Give the data again exactly, without its images.

++++ Data excerpts

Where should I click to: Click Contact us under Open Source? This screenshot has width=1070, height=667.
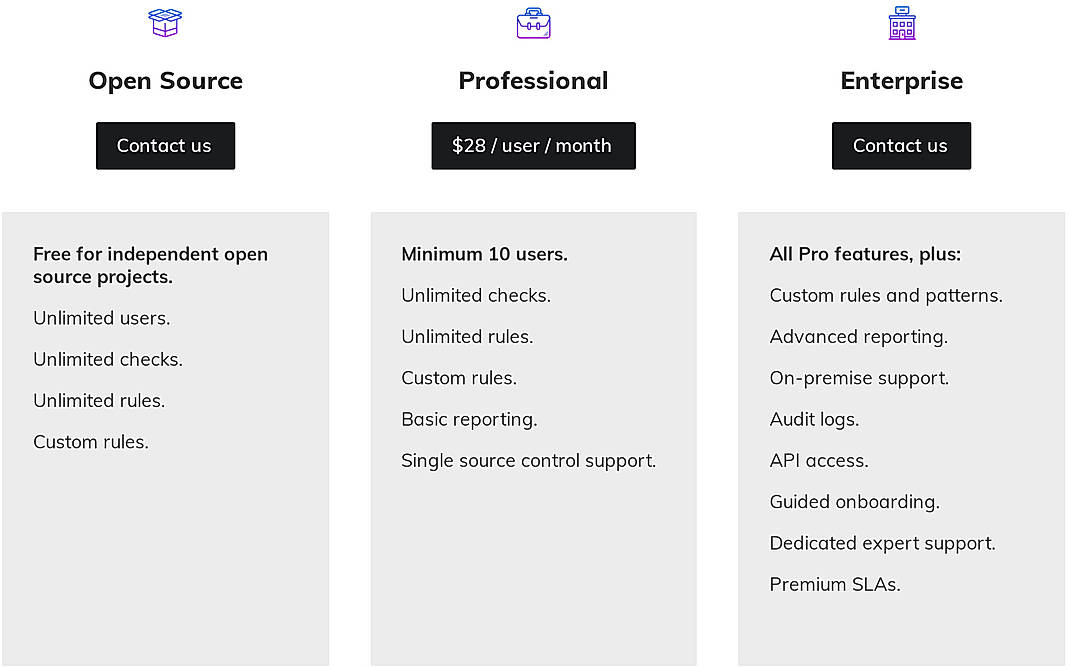click(x=165, y=145)
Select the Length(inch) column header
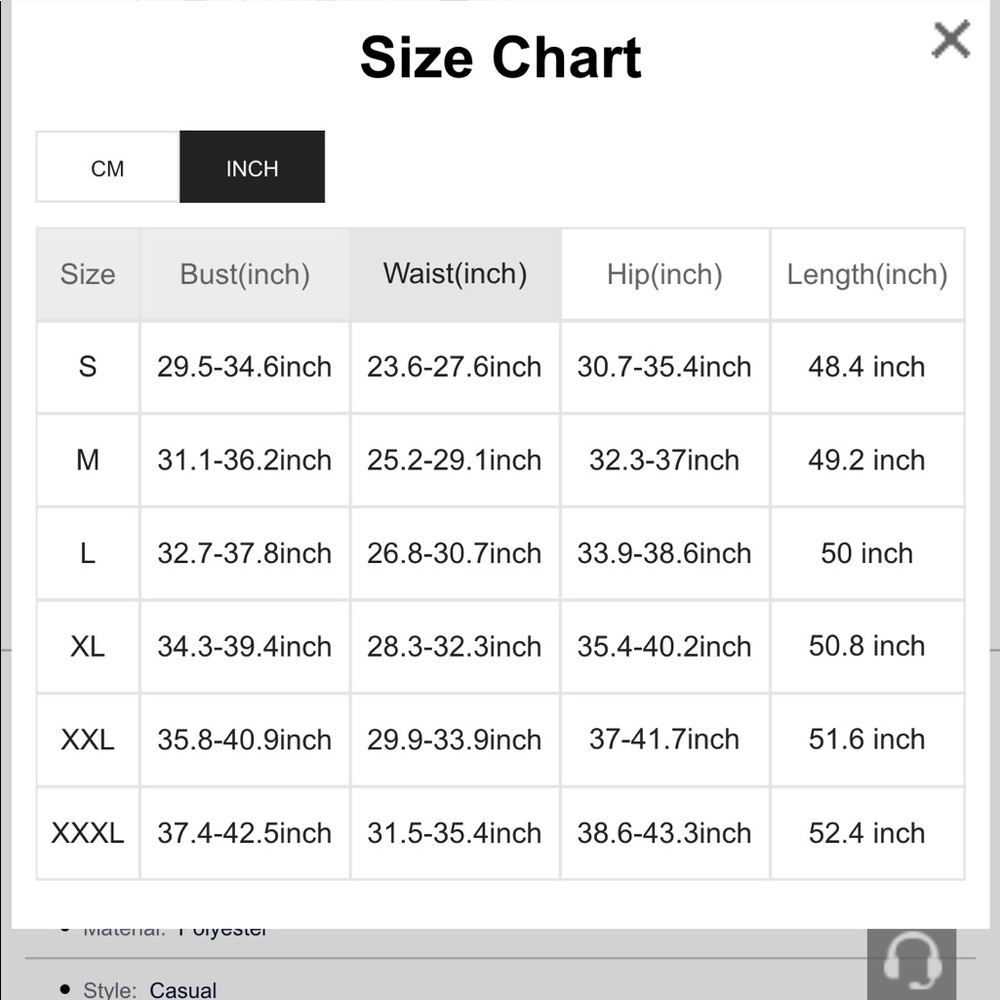Screen dimensions: 1000x1000 point(867,274)

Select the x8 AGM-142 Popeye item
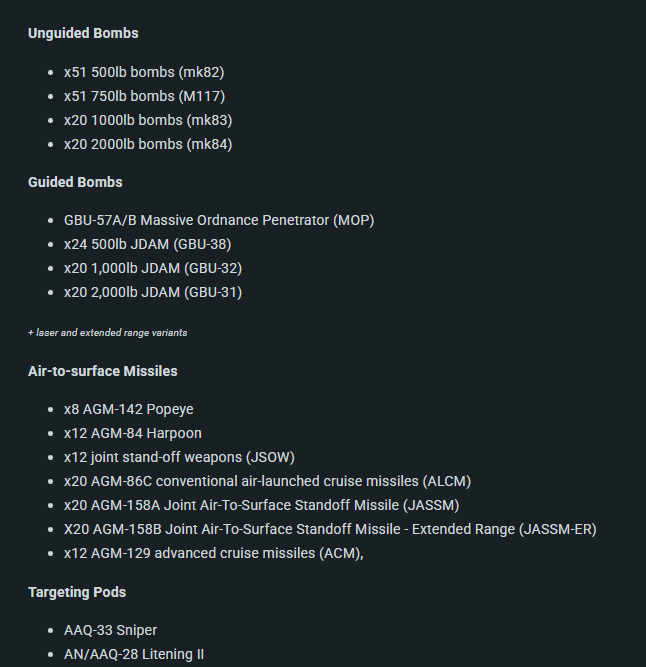[129, 409]
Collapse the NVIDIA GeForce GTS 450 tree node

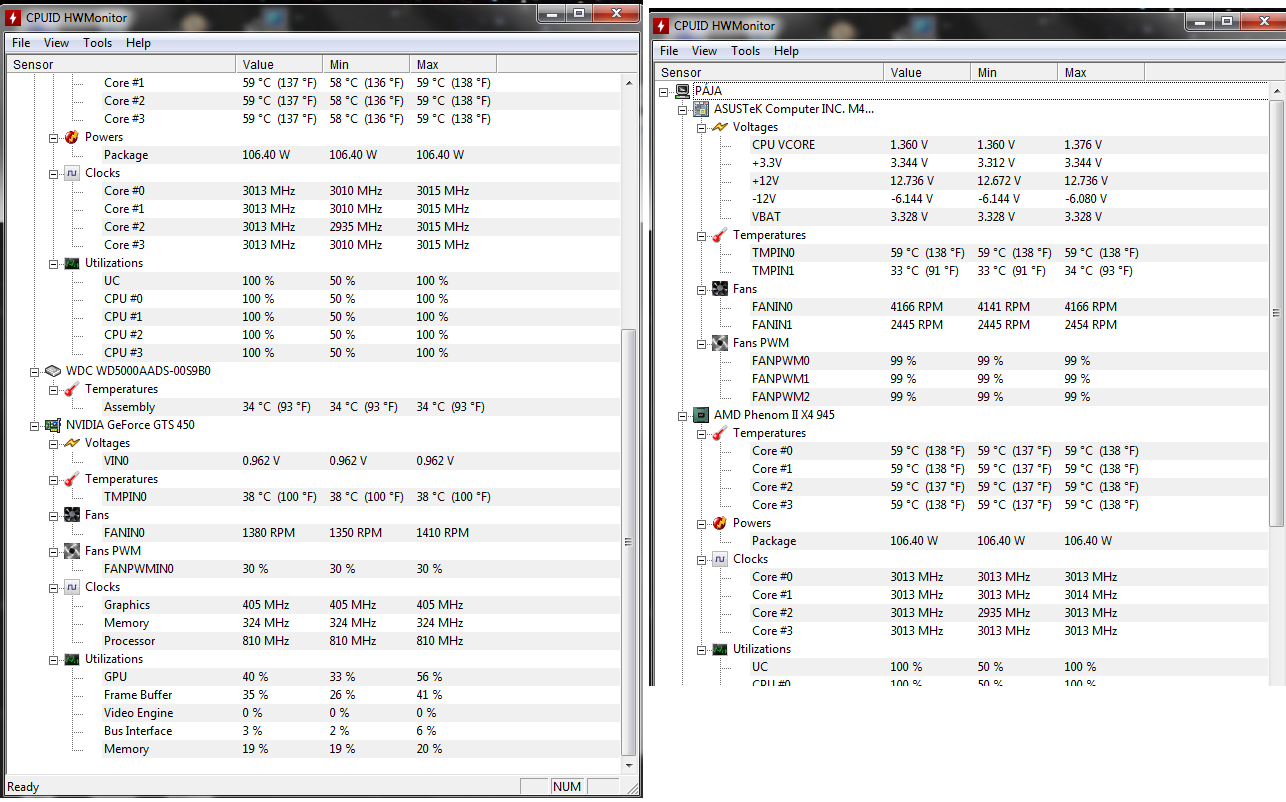[36, 425]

++++++++

■ **Output below**
Where should I click to: Click Contact us under Open Source? This screenshot has width=1070, height=667.
click(x=165, y=145)
Select the Length(inch) column header
Screen dimensions: 1000x1000 point(867,274)

Select the x8 AGM-142 Popeye item
[129, 409]
Collapse the NVIDIA GeForce GTS 450 tree node

[36, 425]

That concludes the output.